- EXERCISE OBJECTIVE -
Please transcribe the rows word for word, starting at the line that contains "Given: Enable 不展示总库存为0的商品 checkbox" and ending at the last line of the rows. Leave the pictures out of your copy.

- RECORD LIST -

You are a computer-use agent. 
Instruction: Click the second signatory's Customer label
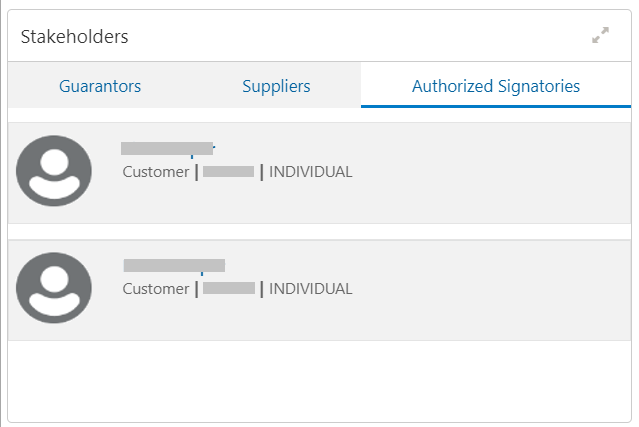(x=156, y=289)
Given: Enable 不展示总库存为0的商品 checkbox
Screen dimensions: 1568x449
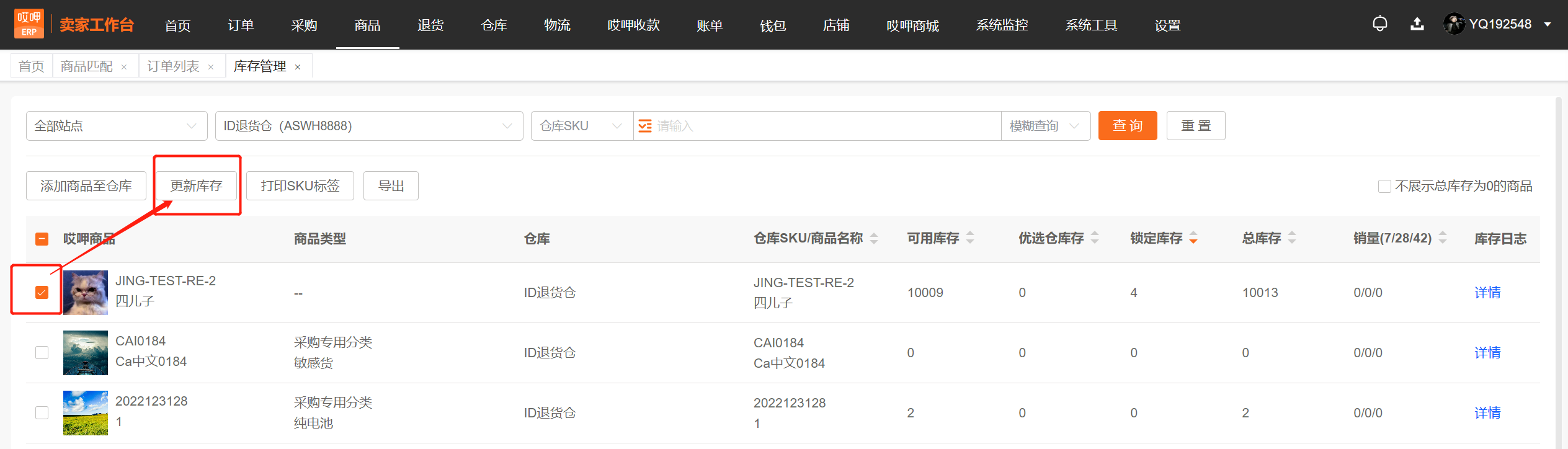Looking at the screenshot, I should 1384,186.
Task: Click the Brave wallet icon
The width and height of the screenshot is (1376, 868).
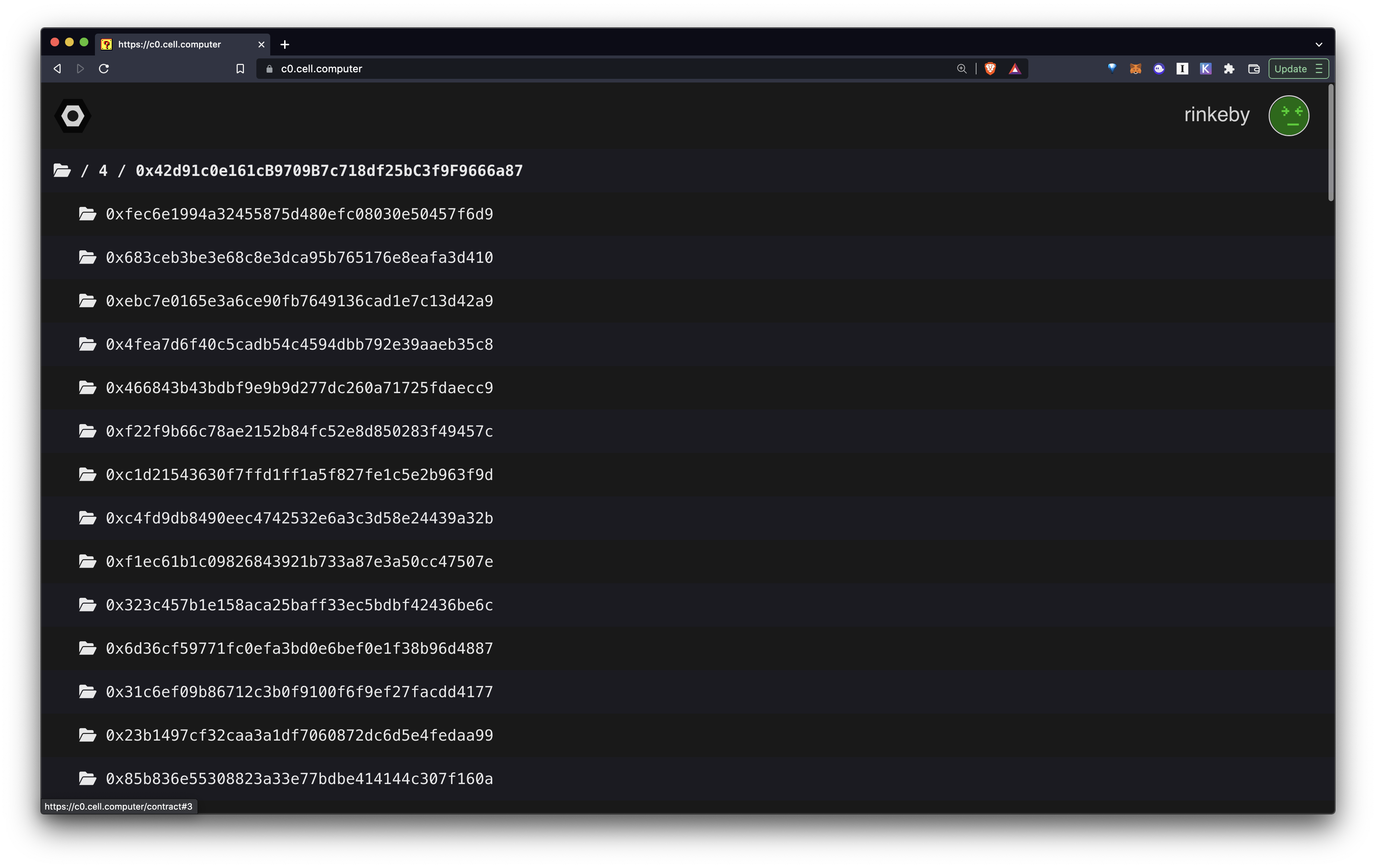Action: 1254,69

- RIGHT ANSWER -
Given: Enable 不展示总库存为0的商品 checkbox
Screen dimensions: 1568x449
Looking at the screenshot, I should 1384,186.
Task: Click the Brave wallet icon
The width and height of the screenshot is (1376, 868).
Action: 1254,69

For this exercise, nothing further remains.